- _Prompt_
Search each line below for the word "folder" and list those that contain it.
-------- Records --------
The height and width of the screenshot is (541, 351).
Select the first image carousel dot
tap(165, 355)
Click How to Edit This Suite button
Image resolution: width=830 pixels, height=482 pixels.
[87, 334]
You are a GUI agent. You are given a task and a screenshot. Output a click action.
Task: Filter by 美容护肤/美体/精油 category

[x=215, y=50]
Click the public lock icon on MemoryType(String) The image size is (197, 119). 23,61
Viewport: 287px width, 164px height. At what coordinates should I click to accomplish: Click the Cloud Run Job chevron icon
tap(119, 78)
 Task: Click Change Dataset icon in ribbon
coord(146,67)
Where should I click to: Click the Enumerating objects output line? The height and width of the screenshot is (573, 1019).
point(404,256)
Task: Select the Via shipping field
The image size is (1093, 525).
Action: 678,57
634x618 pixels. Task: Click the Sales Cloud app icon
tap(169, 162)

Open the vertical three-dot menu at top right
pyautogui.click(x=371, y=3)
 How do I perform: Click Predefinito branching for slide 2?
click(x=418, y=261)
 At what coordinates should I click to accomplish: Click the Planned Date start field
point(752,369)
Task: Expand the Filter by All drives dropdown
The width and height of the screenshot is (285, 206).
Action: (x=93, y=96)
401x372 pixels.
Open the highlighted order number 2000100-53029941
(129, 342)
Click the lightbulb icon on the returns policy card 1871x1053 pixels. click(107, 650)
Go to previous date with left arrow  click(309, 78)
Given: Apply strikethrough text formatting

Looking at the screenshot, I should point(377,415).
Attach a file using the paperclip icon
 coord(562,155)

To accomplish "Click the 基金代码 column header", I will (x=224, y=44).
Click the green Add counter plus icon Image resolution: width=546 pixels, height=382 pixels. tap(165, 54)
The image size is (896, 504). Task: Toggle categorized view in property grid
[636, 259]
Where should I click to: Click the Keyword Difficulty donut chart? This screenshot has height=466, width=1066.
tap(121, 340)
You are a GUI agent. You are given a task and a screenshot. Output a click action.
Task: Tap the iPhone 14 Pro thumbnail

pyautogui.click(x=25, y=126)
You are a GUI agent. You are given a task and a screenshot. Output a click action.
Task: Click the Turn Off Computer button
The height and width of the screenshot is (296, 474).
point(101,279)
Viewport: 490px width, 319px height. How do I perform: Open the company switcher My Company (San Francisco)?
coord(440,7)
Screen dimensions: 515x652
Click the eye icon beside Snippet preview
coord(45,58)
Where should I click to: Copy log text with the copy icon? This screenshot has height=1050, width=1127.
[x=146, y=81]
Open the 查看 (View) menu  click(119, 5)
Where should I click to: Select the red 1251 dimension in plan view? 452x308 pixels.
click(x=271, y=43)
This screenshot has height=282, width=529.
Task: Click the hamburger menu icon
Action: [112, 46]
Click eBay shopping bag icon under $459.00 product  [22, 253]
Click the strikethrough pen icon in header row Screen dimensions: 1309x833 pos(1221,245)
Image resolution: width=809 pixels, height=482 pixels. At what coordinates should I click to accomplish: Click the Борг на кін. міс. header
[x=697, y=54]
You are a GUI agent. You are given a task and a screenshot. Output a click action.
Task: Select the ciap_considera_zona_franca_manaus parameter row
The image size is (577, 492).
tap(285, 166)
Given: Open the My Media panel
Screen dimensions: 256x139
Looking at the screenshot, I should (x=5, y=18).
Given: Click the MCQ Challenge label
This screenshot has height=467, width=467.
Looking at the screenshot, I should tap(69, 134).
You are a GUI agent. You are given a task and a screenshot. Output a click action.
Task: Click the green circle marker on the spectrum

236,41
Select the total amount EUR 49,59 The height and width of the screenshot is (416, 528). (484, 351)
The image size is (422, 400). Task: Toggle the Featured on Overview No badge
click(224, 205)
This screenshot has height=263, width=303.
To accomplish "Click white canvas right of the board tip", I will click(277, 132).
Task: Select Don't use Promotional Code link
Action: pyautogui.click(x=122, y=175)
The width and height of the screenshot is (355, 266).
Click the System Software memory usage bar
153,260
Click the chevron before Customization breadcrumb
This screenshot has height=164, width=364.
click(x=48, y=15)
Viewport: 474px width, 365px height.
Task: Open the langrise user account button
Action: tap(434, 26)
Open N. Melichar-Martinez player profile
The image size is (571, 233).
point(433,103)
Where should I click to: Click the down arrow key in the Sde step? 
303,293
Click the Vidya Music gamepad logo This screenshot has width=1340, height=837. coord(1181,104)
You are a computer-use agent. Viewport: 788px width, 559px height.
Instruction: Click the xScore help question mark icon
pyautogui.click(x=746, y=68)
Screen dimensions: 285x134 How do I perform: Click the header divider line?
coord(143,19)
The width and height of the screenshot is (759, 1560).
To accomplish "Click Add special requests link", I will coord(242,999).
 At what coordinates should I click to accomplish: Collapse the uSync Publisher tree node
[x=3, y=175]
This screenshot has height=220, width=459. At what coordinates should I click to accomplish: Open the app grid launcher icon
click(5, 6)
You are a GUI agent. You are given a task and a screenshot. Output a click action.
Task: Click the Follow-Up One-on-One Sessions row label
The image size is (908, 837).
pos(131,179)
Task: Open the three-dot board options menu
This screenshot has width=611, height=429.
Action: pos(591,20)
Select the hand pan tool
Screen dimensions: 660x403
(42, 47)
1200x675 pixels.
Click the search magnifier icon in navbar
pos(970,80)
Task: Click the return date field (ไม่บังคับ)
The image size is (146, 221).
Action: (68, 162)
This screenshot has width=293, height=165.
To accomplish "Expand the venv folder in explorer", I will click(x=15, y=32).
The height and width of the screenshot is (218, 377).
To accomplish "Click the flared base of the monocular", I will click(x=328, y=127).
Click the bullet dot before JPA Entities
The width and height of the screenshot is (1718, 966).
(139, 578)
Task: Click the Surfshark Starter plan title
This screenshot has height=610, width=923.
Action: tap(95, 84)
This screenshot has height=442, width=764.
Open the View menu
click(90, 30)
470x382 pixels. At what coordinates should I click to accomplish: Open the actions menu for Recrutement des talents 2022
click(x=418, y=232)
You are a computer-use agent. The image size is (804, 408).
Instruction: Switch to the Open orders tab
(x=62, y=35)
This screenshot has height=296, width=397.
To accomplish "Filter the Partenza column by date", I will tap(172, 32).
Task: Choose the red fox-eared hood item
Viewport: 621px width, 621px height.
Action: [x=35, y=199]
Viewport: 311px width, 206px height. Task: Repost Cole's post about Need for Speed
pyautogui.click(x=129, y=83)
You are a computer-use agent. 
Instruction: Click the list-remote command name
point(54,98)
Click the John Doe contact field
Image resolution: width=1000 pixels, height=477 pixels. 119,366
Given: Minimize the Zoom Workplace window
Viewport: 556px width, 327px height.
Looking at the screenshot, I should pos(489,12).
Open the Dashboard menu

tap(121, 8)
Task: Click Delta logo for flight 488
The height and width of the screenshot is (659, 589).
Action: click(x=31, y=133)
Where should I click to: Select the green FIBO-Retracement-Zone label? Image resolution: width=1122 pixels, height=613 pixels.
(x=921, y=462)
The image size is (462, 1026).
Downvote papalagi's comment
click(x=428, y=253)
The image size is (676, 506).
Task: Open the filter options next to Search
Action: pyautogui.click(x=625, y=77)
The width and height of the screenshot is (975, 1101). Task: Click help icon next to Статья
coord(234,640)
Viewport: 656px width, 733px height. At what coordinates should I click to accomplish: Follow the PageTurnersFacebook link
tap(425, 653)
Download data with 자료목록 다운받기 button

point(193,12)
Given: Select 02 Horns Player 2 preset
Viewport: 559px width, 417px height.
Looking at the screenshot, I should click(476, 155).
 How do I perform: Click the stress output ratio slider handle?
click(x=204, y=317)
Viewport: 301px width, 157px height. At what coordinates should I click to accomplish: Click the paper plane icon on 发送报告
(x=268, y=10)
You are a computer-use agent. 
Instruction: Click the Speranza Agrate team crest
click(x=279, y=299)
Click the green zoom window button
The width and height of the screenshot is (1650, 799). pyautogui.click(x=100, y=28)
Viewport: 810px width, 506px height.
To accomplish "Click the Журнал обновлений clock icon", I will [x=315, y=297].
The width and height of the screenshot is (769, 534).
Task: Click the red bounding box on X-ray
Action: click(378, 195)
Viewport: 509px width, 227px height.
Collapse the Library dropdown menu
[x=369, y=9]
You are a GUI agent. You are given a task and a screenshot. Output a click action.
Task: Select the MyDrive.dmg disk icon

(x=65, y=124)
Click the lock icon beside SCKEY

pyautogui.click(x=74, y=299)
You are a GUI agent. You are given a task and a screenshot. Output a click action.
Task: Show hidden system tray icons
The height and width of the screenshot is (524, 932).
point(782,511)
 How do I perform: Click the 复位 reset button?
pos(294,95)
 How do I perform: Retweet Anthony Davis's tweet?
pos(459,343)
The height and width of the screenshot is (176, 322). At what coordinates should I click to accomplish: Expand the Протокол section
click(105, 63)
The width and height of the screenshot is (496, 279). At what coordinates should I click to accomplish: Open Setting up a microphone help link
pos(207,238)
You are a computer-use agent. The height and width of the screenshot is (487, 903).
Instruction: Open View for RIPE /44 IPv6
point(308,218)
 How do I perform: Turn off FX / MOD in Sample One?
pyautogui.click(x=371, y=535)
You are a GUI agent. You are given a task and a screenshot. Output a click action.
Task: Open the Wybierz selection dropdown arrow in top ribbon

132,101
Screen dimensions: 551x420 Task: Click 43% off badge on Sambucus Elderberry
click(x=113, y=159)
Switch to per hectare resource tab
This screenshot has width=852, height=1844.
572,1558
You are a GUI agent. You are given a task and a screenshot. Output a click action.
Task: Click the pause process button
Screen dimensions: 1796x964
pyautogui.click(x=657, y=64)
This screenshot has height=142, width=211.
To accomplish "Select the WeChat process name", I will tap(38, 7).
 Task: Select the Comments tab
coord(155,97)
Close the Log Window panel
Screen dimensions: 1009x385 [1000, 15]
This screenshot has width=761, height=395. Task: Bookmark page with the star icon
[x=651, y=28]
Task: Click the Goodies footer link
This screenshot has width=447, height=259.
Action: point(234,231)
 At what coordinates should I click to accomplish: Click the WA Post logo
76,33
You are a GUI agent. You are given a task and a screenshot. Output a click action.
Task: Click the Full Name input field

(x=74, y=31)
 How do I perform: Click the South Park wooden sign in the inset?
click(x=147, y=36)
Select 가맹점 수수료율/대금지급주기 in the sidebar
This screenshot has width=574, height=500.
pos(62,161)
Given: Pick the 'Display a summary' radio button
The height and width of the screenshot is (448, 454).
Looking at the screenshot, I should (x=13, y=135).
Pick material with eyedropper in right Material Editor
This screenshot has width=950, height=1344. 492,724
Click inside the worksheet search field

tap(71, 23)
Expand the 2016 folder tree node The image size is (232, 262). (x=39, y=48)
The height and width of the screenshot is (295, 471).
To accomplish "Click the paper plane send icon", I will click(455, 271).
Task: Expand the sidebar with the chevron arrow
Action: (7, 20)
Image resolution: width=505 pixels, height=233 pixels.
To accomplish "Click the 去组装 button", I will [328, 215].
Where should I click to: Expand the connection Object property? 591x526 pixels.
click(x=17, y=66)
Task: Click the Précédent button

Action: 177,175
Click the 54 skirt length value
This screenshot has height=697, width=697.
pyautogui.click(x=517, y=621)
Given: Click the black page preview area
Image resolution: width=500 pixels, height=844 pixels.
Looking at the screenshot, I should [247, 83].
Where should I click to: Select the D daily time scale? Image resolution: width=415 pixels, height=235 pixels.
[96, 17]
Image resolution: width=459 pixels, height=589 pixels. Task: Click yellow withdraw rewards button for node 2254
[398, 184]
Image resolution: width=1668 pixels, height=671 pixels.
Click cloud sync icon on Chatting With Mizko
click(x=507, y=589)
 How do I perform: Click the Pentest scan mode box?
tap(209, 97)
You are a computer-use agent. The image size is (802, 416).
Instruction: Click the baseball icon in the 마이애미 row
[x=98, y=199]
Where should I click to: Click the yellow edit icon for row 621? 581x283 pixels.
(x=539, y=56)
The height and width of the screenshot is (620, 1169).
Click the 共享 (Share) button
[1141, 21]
--------
- _Written reply_
To accomplish "Expand the venv folder in explorer", I will click(x=15, y=32).
Expand the 2016 folder tree node The image size is (232, 262). (x=39, y=48)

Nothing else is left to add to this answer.